Tuesday, 8 February 2011

A Head Full of Readers Digest

Sunnybank State School had a large collection of Readers Digest magazines.  They seemed to me to be already old by the time I read them in the early 1970s.  I was one of the most advanced readers in my class, so I spent plenty of time immersed in their pages while other classmates were still struggling with basic reading tasks like distinguishing was from saw.

It was a strange world to inhabit and I still carry little bits of it around with me.  Many of the stories were childhood memoirs, written in the 1950s and 1960s about a time which seemed both harder and more innocent.  Children lived idyllic lives in small town America.  Their fathers went to work while their mothers stayed home and baked johnnycakes.  We never knew exactly what a johnnycake* was but this didn't prevent my friends from calling me "Cake" in the latter years of primary school.

I suppose the stories were meant to strengthen our moral fibre, and God knows we needed it.  I'm a little hazy now about the morality, though.  Certainly hard work and frugality were praised as cardinal virtues, along with honesty and good manners.  There was a story about the recruitment process in which the formal interviews were supplemented by a set of secret tests - books left lying in the middle of the floor to see if the candidate would pick them up, women entering the waiting room at strategic times to see if the candidates would open the door for them or give up their seat.  You will not be surprised to learn that the successful applicant was the one who paid attention to these little details of etiquette and had remembered to wash his fingernails, rather than the one who had the skills for the job.  Merit based selection be hanged. 

The morality of other stories was a little less certain.  There was one in which the mother baked the most beautiful home-made bread, based on a recipe learned from her mother rather than one in a recipe book because of course she couldn't read.  Sadly, some do-gooder taught her her letters, she started reading the recipes on the flour packet, and from then on the bread went right downhill.  Were we supposed to conclude that there was no point paying attention in class?  That literacy is wasted on women?  Or just that you shouldn't believe anything you read on a flour packet? 

And what were we to make of the epic of the go-cart race, in which the poor, one-lunged hero of the street with his home-made cart challenged the rich kid with the beautifully engineered model supplied by his dad's workshop?  I seem to remember that the rich kid won and the poor kid died in the crash at the end.  The past may be romantic but you can't fight progress?  The rich will crush you at every opportunity they get?  Don't race go-carts at breakneck speed if you only have one lung?

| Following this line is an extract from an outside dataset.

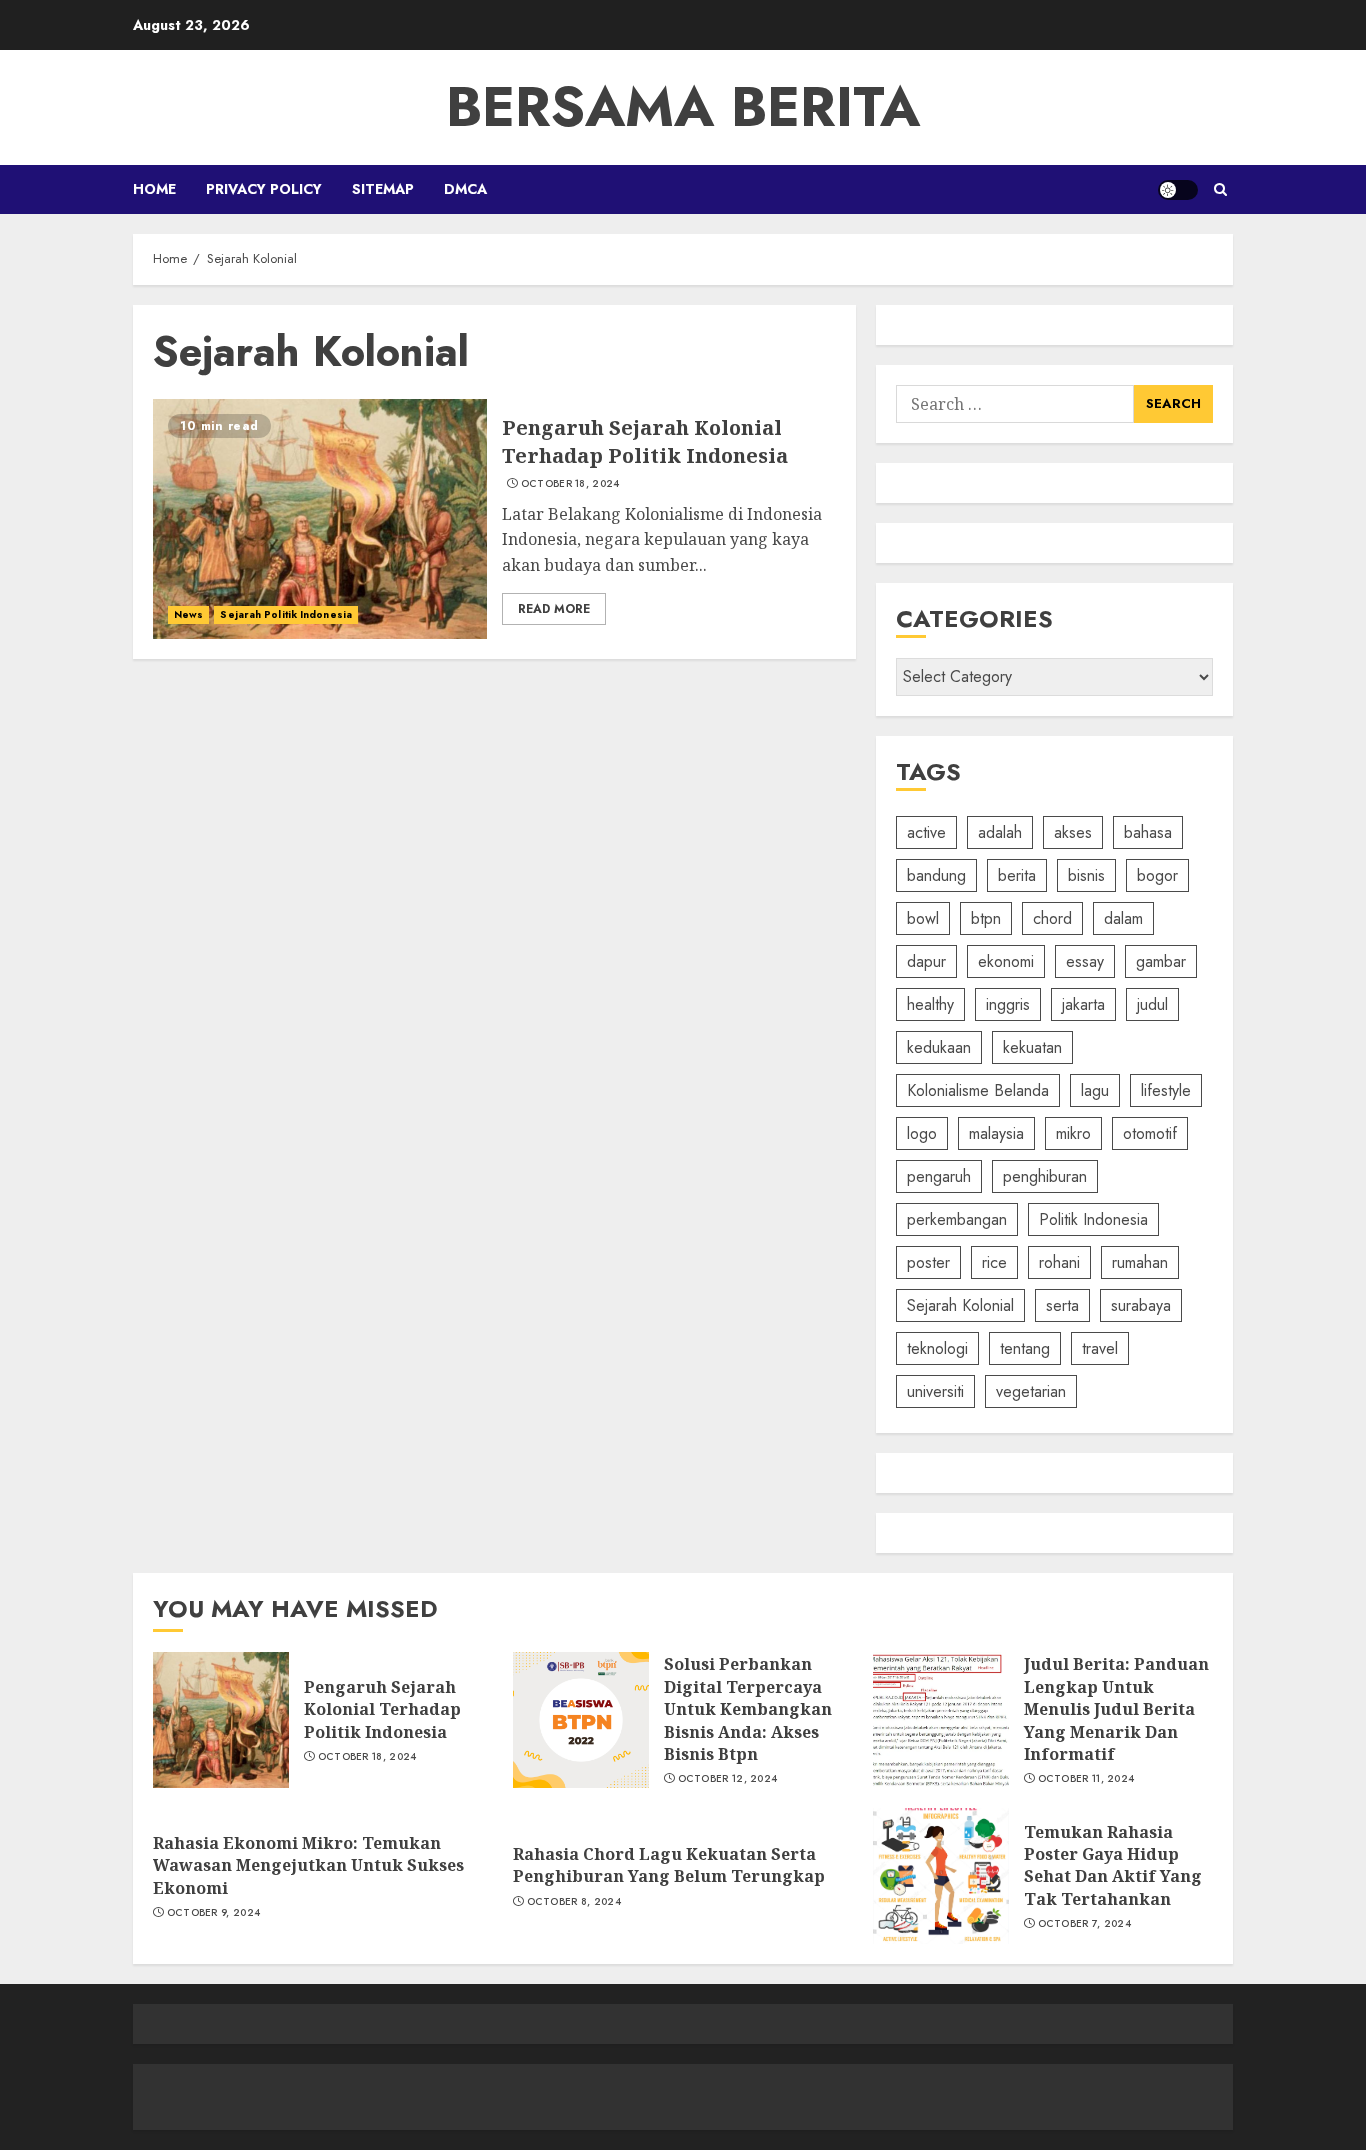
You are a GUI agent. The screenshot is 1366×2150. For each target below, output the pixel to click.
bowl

My favourite, however, was the story about the gardening job.  A boy ventured into a neighbour's garden to retrieve his ball and was bailed up by the formidable elderly female owner (why are they always old women in these stories?) who hired him to do her garden.  He was to be paid by results - two shillings for a half-hearted job, three for an OK one, four for a perfect one, five for an impossible one. 

Of course he started out clumsily and was paid accordingly, before learning the job and improving until he plateaued at three and a half shillings.  No-one could be perfect, but one day he realised he was in a rut and decided to go for the full five shillings.  He trimmed back all the hedges in a perfect straight line, removed every last trace of weeds from the flowerbeds, meticulously rolled out all the bumps and hillocks in the lawn before mowing it to a bowling green evenness.  The sun had long set by the time he knocked on the door to claim his five shillings, to the delight and amazement of his hard-marking but ultimately benevolent mentor.  Obviously hard work pays off and you should never admit that anything is impossible.  But does perfection equal getting nature fully under control?  Did he have to pay part of the money back when the old woman realised a few days later that the plants hadn't stopped growing?  And what are we to make of the paradox of his acheiving something that is pre-defined as impossible?

Fortunately no-one restricted my reading and so I also read Lewis Carroll's Queen explaining that with practice you can believe three impossible things before breakfast.  Still, it's hardly likely that my ten-year-old self could have spent so much time reading this stuff without some of it being digested - especially given that I still remember it forty years later.  Perhaps it made me the fine upstanding citizen I am today.  Or perhaps, as we laughed about johynnycakes* and had our own go-cart races and shenanigans down at the creek after school, it just added more fuel to the fire of my growing cynicism.


*Thanks to the wonders of the internet I can now link you to a recipe for this culinary mystery.